*Task details:*
From the entries below, reproduce exactly the line containing "This screenshot has width=599, height=393.", the line containing "Task: Open the About tab", and every line in between, with nothing added.

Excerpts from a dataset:
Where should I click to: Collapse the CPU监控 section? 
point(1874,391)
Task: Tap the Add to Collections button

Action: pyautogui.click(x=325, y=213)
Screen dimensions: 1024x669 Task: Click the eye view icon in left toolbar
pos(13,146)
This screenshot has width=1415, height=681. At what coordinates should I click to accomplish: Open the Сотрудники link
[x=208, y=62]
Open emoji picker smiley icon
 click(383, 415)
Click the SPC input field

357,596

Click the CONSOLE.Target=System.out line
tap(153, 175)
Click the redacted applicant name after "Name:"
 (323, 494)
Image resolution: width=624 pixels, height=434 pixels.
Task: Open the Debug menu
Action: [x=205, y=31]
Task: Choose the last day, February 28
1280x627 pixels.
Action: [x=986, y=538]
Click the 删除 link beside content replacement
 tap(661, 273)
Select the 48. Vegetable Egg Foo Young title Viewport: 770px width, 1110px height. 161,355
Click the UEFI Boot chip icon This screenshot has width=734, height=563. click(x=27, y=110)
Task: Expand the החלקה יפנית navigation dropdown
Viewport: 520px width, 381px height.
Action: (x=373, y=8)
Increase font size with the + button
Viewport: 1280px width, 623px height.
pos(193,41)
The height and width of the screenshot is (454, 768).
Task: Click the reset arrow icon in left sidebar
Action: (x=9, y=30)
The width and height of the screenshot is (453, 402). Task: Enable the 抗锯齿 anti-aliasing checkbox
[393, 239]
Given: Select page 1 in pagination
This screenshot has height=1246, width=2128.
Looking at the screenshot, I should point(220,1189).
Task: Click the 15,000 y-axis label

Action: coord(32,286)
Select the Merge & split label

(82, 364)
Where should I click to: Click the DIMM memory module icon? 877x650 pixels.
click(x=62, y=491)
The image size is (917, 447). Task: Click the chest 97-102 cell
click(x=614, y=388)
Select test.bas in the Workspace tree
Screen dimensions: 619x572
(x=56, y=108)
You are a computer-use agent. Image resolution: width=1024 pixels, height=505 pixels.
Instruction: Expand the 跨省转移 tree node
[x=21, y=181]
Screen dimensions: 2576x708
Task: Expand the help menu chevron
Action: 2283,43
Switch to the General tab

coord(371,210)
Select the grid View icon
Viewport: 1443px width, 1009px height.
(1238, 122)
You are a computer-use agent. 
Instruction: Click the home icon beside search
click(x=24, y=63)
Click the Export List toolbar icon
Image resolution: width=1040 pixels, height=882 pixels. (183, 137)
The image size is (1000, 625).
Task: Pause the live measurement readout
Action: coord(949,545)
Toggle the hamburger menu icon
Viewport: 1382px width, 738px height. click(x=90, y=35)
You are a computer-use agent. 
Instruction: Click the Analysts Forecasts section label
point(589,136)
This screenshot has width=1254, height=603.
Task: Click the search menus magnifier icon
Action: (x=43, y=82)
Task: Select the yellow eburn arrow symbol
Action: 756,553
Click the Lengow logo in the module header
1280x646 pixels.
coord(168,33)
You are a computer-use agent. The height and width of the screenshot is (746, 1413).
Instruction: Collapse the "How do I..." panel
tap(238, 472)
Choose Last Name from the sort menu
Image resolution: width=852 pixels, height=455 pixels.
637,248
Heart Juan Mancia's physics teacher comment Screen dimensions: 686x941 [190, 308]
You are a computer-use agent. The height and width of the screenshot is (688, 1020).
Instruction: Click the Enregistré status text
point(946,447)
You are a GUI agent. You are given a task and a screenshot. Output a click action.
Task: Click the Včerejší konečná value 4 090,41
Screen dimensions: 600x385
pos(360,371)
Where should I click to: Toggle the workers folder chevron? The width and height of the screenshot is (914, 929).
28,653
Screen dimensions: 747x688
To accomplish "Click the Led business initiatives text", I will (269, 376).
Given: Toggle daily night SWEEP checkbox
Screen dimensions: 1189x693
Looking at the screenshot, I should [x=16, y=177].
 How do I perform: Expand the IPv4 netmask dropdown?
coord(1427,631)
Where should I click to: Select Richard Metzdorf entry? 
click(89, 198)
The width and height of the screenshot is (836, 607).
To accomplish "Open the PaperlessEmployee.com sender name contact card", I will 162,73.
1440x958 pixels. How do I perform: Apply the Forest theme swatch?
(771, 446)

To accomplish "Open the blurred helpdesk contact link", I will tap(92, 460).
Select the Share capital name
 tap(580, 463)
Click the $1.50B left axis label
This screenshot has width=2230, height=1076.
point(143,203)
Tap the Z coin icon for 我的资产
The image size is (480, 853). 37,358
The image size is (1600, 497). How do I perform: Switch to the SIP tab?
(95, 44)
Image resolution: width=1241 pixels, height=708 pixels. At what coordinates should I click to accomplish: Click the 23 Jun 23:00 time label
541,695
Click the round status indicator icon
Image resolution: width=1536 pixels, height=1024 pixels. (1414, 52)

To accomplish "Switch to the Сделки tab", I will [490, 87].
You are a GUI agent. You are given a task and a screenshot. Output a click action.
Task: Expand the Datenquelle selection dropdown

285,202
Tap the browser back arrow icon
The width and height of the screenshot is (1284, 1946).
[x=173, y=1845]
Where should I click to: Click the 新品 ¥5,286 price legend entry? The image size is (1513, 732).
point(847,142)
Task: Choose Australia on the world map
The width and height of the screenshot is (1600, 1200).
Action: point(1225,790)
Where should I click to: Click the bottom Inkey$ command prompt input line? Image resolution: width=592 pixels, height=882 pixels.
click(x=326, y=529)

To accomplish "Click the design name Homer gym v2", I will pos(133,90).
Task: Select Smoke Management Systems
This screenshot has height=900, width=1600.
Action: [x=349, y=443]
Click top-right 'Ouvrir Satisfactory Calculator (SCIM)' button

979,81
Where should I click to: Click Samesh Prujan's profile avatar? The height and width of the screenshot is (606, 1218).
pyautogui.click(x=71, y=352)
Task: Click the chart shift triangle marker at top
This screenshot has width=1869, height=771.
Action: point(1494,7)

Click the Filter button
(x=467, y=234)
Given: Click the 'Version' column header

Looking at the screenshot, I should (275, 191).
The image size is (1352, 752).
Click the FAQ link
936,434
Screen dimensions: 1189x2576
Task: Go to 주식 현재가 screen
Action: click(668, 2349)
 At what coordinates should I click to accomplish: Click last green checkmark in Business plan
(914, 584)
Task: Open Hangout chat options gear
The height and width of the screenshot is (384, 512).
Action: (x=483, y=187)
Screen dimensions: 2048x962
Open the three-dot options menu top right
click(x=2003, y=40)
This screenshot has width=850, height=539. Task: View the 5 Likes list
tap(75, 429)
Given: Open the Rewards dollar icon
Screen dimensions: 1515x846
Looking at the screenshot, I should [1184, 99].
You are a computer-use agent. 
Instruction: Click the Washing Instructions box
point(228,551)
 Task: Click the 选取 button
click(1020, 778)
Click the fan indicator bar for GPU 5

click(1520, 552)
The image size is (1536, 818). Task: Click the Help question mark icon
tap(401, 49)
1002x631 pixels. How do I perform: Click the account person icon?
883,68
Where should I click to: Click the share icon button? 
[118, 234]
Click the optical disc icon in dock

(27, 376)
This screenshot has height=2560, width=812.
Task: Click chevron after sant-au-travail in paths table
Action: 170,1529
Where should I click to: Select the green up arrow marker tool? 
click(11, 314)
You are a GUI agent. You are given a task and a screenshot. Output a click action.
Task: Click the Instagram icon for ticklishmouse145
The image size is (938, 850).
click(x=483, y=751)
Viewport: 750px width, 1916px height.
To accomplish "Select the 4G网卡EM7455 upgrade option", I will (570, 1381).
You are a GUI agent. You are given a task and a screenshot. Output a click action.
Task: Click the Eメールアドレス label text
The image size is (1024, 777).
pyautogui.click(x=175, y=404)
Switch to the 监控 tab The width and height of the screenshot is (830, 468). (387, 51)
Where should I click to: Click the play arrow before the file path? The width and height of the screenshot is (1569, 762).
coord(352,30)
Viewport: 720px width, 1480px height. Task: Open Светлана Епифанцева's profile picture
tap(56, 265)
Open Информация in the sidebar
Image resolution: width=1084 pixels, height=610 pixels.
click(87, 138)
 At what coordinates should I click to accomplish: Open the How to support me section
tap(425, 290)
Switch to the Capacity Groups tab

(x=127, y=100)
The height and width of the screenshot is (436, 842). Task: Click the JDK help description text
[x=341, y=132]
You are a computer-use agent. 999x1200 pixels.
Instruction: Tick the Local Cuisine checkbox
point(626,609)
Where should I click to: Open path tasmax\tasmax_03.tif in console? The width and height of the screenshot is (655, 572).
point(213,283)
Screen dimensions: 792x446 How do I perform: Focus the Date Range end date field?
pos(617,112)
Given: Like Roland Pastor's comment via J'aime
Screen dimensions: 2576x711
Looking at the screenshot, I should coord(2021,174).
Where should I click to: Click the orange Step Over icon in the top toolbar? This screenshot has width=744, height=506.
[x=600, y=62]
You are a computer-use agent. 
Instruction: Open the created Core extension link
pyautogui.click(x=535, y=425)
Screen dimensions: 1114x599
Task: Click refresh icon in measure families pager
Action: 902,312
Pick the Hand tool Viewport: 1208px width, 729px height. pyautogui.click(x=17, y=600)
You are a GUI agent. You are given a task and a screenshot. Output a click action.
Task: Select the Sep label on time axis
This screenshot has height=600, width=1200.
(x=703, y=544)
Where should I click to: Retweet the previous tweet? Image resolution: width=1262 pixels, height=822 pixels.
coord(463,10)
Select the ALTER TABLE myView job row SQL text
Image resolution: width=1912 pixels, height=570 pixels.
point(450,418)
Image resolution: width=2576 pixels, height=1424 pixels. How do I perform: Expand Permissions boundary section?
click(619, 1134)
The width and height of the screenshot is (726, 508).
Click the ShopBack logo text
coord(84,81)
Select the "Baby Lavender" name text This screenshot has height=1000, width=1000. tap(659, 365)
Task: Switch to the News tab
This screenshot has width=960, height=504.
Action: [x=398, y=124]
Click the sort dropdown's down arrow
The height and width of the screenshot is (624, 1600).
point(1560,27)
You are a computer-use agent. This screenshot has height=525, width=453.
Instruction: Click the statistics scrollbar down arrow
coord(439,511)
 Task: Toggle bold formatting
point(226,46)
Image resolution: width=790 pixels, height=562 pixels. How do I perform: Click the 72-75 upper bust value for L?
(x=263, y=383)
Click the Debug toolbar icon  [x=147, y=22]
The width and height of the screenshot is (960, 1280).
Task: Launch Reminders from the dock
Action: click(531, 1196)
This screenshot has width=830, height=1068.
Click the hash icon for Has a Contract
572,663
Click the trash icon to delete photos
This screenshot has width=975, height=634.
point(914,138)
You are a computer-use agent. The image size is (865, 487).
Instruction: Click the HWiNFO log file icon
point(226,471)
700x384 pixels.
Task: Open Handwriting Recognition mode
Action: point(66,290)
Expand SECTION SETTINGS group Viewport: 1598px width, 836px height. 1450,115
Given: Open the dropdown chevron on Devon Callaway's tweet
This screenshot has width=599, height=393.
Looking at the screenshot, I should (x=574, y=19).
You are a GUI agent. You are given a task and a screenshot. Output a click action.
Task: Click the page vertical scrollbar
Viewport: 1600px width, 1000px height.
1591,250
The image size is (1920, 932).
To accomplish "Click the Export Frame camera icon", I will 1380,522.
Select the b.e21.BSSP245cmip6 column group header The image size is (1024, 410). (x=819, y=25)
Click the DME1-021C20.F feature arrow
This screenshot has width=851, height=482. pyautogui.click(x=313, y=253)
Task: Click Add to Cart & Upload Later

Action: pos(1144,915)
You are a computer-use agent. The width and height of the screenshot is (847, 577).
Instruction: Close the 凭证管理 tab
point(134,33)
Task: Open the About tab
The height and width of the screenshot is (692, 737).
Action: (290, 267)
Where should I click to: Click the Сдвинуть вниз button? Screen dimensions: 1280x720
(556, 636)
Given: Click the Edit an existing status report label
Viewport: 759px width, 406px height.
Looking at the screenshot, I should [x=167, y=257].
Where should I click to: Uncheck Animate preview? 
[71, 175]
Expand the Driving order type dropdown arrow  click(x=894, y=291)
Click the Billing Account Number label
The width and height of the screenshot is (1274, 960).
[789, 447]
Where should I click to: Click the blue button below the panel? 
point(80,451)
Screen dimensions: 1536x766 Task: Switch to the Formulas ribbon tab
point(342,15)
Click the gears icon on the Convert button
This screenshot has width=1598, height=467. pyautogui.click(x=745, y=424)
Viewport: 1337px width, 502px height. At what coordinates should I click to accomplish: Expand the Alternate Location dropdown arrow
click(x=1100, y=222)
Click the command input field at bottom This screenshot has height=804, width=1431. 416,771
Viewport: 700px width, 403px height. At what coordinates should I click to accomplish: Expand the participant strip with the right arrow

*Written response:*
This screenshot has width=599, height=393.
Looking at the screenshot, I should (x=574, y=19).
You are a GUI agent. You are given a task and a screenshot. Output a click action.
Task: Click the page vertical scrollbar
Viewport: 1600px width, 1000px height.
1591,250
The image size is (1920, 932).
To accomplish "Click the Export Frame camera icon", I will 1380,522.
Select the b.e21.BSSP245cmip6 column group header The image size is (1024, 410). (x=819, y=25)
Click the DME1-021C20.F feature arrow
This screenshot has width=851, height=482. pyautogui.click(x=313, y=253)
Task: Click Add to Cart & Upload Later

Action: pos(1144,915)
You are a computer-use agent. The width and height of the screenshot is (847, 577).
Instruction: Close the 凭证管理 tab
point(134,33)
Task: Open the About tab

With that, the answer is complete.